Set problem | Rewrite as a numbered list, leaving out any blank lines, only the lines from the one containing "Expand audio options" through the one containing "click(x=45, y=27)", both included.

Given entries |

========

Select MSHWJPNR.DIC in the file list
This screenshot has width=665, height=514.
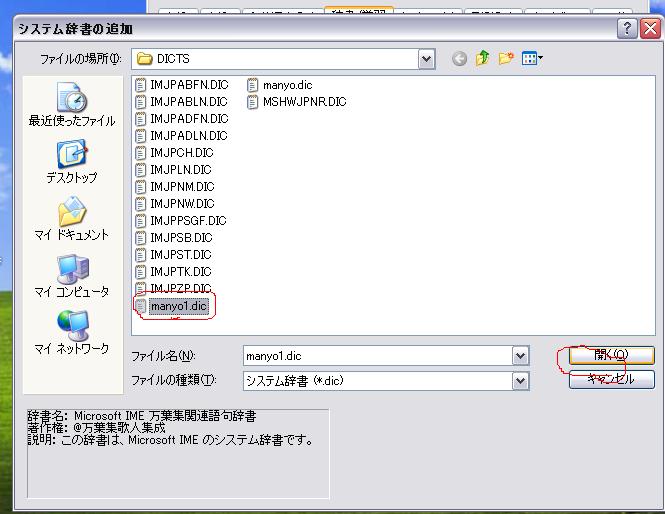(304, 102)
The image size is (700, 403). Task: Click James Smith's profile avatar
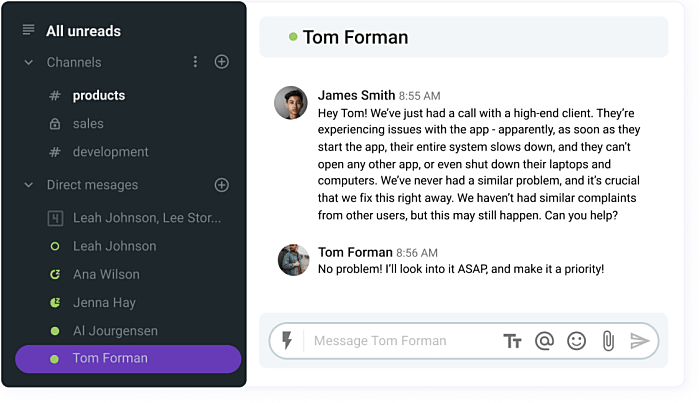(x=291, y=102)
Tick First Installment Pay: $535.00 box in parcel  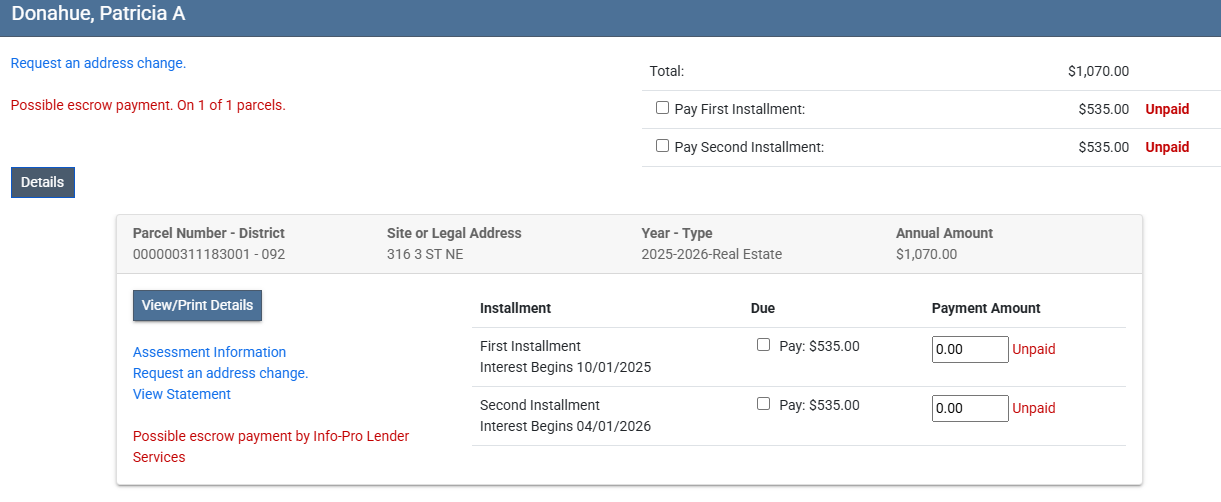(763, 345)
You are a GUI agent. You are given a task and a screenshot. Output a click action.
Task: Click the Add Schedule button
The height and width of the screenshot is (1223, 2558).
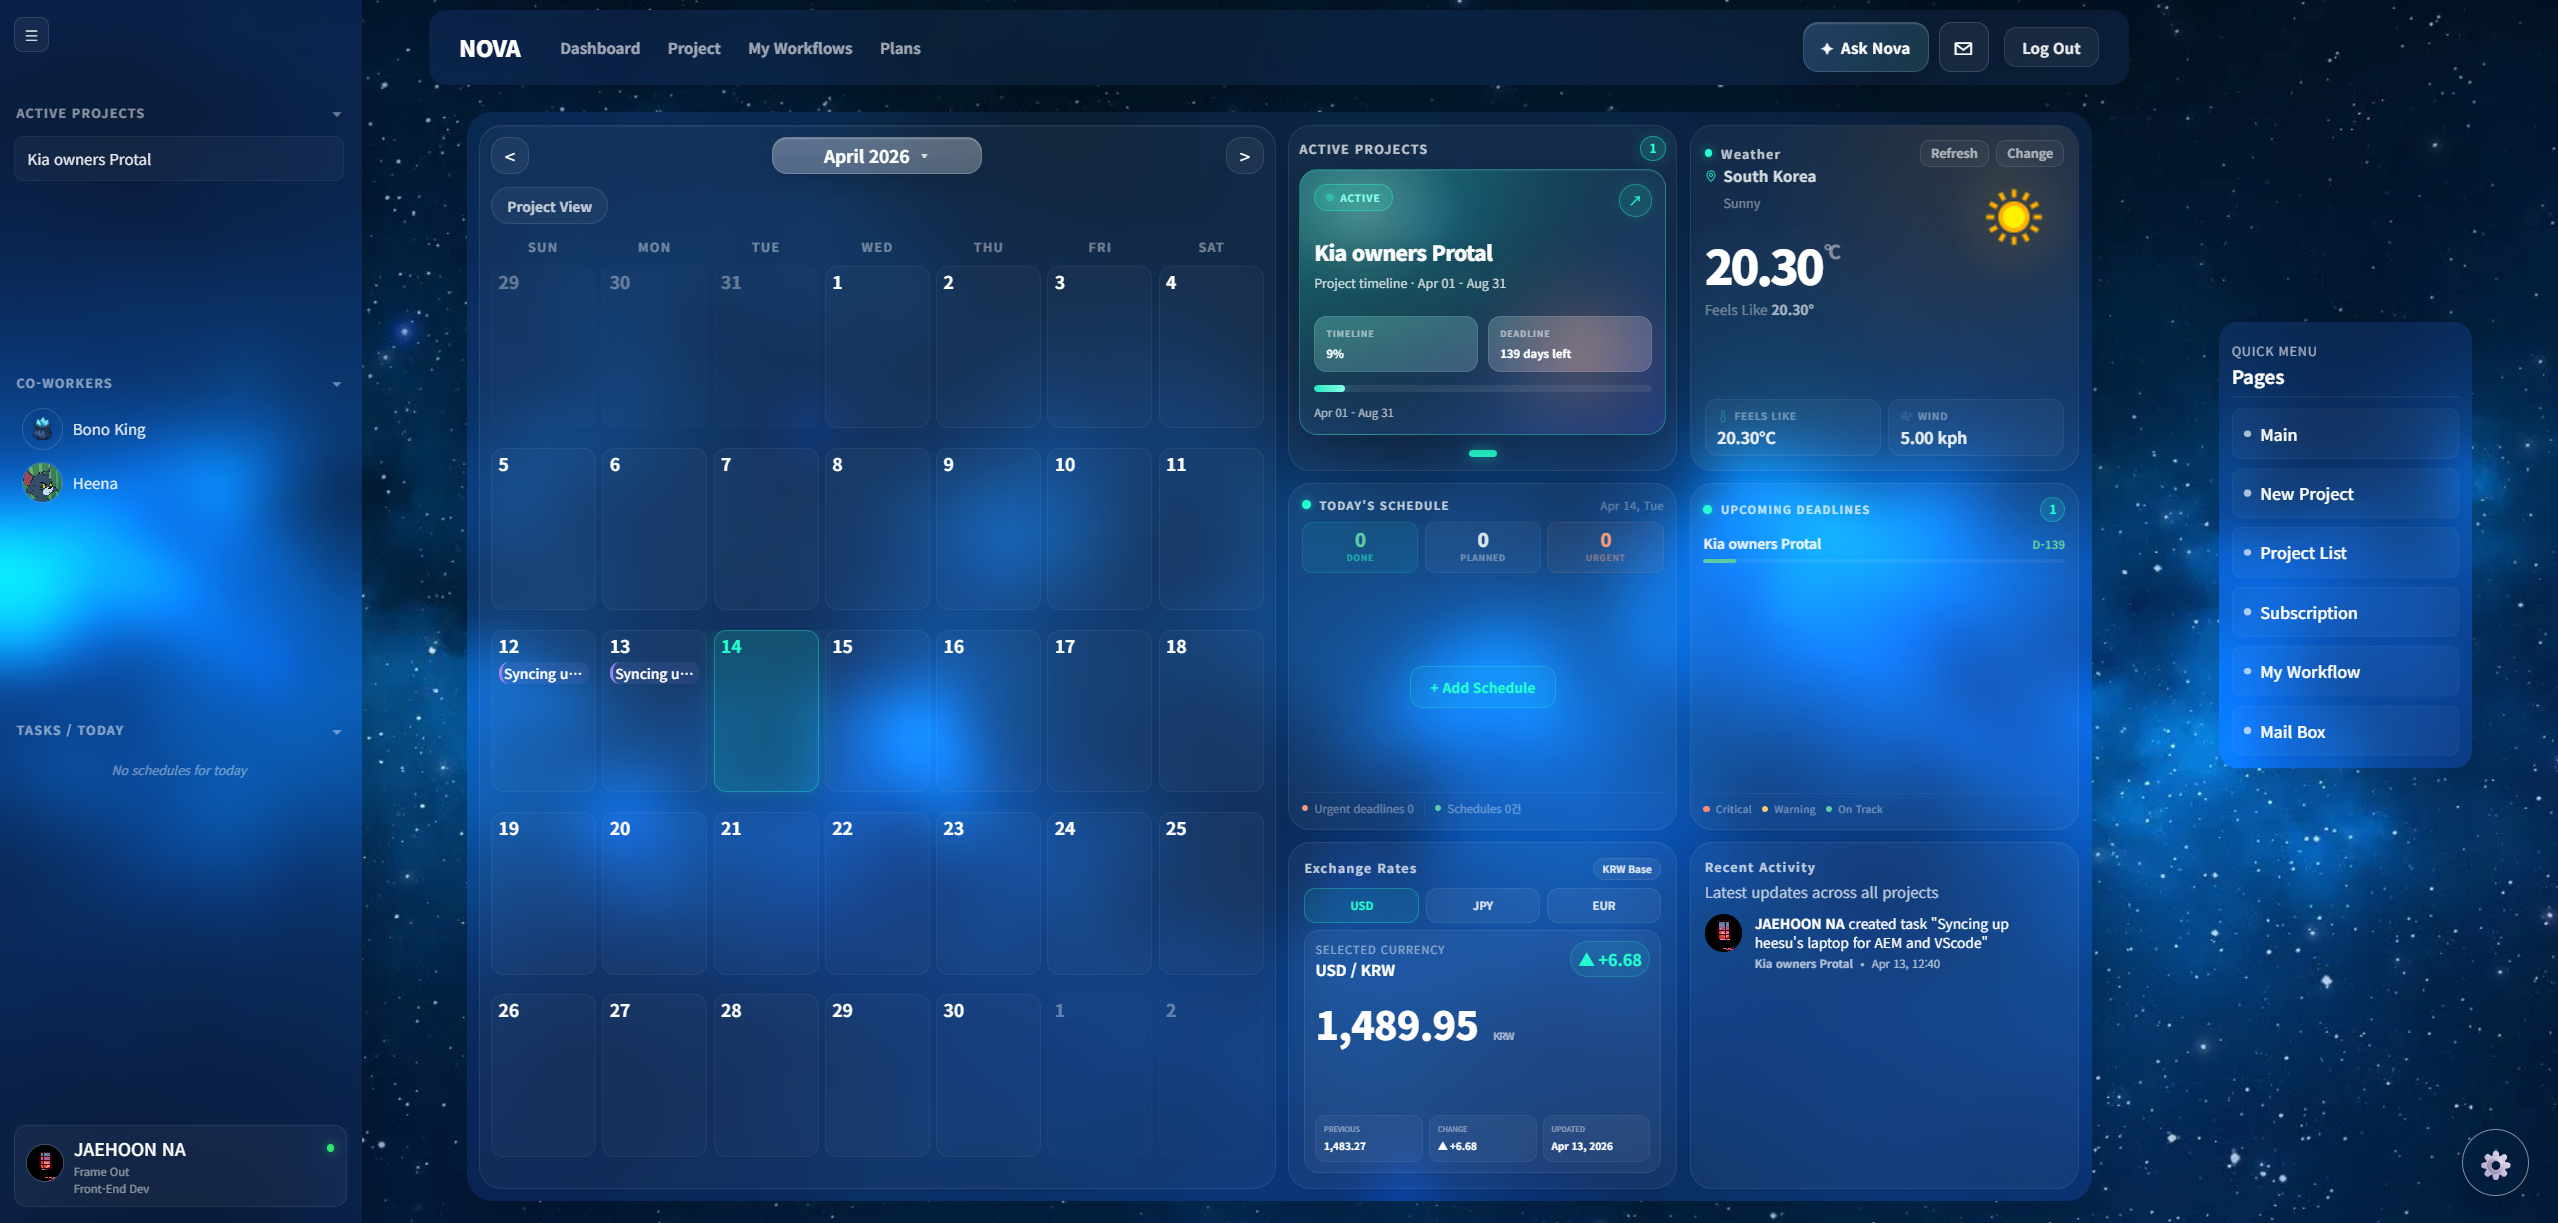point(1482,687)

========

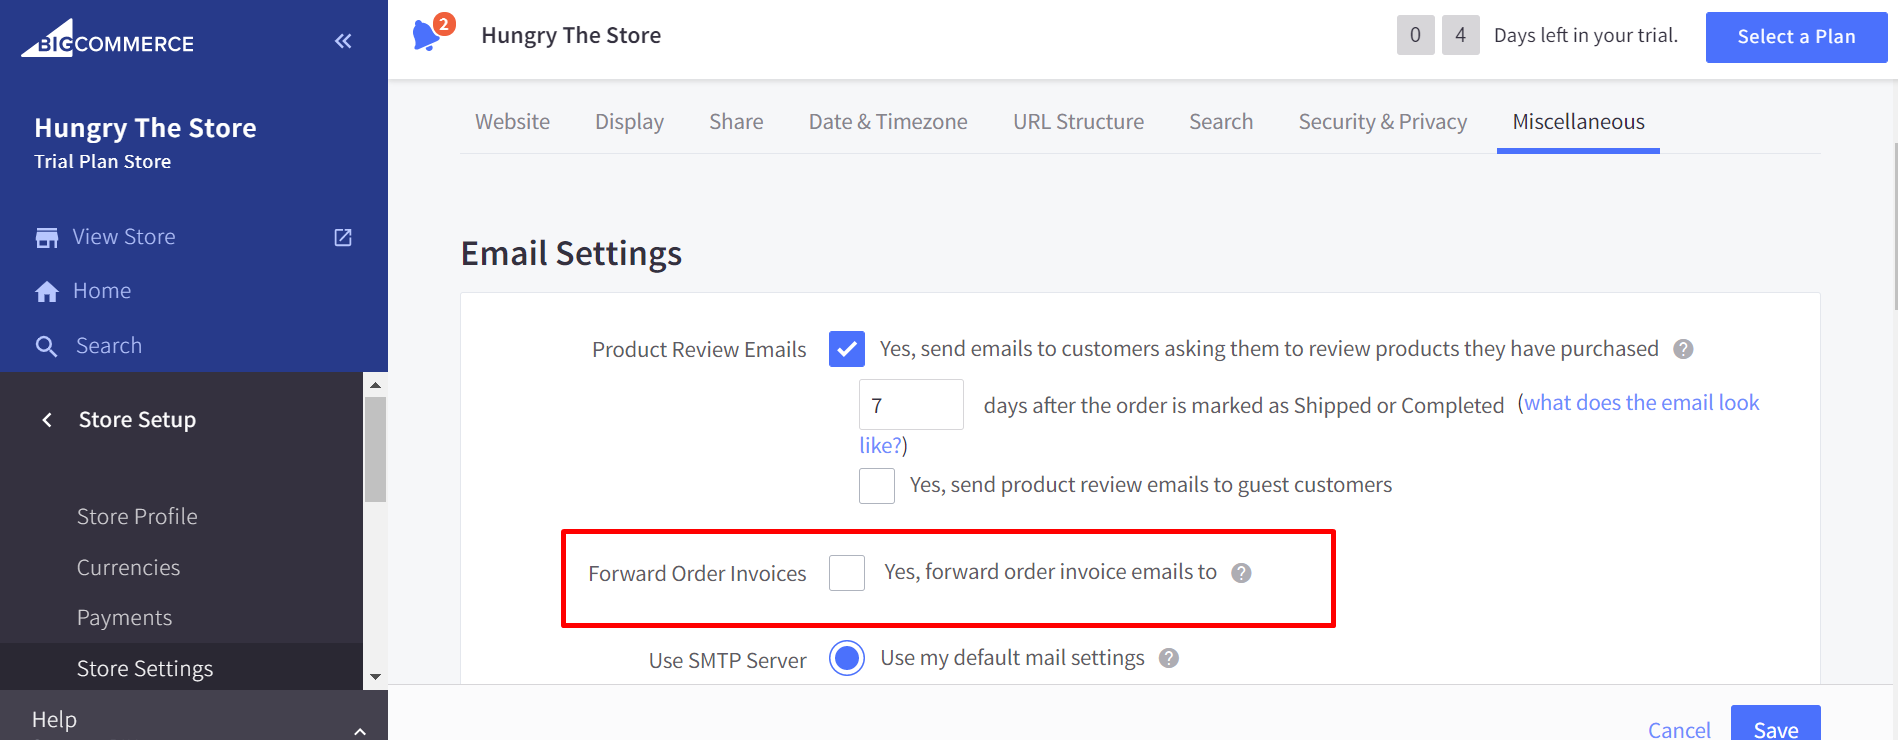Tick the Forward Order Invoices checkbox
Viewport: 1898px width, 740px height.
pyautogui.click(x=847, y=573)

========

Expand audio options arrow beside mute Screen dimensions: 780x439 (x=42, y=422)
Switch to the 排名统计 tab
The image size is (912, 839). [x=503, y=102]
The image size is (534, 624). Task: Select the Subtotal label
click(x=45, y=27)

========

Correct output |
1. Expand audio options arrow beside mute Screen dimensions: 780x439 (x=42, y=422)
2. Switch to the 排名统计 tab
3. The image size is (912, 839). [x=503, y=102]
4. The image size is (534, 624). Task: Select the Subtotal label
5. click(x=45, y=27)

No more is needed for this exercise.